Now the union is trying to come back, too, beginning with an organizing campaign targeting Peabody Energy Corp., owner of the Gateway Mine and the world's largest coal company.

It is proving to be a tough slog, and not just because the weakened union is up against a multibillion-dollar company. The UMWA is struggling to bridge a gap between young workers like Vandom, giddy over high wages in this long-depressed region, and older ones focused on pensions and gold-plated health care in retirement.

. . . . As Midwestern coal production crashed in the 1980s and 1990s, young workers fled. People here refer to a "lost generation of miners." At Gateway, as at mines throughout the area, almost everyone is over 50 or under 30.

. . . Carl "Bubba" Vincelette, 27, another Gateway miner, was in grade school as mines closed and once-proud union men clamored to be janitors. His father never mined coal. "A lot of the young guys see all these places were union before and they all closed, so it's all part of what went wrong," he said.

If older miners say the union made them middle class, Vincelette credits Peabody, which he sees as a progressive firm that pays four times what he made at his previous job and invests heavily in safety and training. In two of the past three years, Peabody mines have won the Mine Safety and Health Administration's top award for safety.

Bobby Townsend, 46, one of the youngest union supporters at Wildcat Hills, a strip mine 80 miles southeast of here, sees Peabody very differently. He speaks with outrage about a company whose stock soared with energy prices and rewarded its departing chief executive with $46 million last year but won't pay for the health insurance of miners like him when they retire.

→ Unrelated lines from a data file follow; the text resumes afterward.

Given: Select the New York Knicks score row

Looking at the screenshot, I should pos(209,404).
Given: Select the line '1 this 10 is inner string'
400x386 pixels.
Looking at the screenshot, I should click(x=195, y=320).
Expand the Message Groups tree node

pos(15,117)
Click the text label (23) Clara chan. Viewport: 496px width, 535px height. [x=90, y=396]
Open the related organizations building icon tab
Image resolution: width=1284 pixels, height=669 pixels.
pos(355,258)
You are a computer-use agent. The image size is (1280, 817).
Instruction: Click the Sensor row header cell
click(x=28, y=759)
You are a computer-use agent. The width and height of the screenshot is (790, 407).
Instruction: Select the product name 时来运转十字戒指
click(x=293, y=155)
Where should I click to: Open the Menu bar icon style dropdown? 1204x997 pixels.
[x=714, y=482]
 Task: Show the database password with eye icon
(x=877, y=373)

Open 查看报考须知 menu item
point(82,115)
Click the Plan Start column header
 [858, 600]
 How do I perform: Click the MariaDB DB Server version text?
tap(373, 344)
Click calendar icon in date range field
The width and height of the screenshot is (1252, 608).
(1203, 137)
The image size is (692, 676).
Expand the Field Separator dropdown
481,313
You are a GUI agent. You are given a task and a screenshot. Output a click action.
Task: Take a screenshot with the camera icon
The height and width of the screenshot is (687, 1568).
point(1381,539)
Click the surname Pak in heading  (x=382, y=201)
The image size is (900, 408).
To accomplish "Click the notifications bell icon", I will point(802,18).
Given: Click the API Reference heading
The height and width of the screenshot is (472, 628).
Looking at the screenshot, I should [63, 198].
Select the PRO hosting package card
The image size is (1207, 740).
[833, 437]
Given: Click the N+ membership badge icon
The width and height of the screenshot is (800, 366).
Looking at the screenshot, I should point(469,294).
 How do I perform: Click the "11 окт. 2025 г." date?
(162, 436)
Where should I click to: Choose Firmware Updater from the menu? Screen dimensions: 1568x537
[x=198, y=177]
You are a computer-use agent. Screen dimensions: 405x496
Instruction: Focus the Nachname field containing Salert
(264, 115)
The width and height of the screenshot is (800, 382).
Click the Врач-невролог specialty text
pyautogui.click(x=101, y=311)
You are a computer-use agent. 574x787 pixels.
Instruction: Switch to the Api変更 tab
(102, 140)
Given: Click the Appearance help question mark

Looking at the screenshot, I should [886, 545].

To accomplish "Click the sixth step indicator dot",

. . . . Vincelette recalled that he had listened with an open mind when a UMWA organizer visited him recently. The organizer said union coal miners elect safety committees that have authority to shut a mine if they judge it unsafe. But Vincelette said he trusted Peabody to be vigilant about safety.

In the same vein, mutual banks declined precipitously when the FDIC was invented, because FDIC eliminated the economic incentive to overleverage, effectively creating a heads I win, tails you lose situation in commercial banks that make risky investments with depositor's money.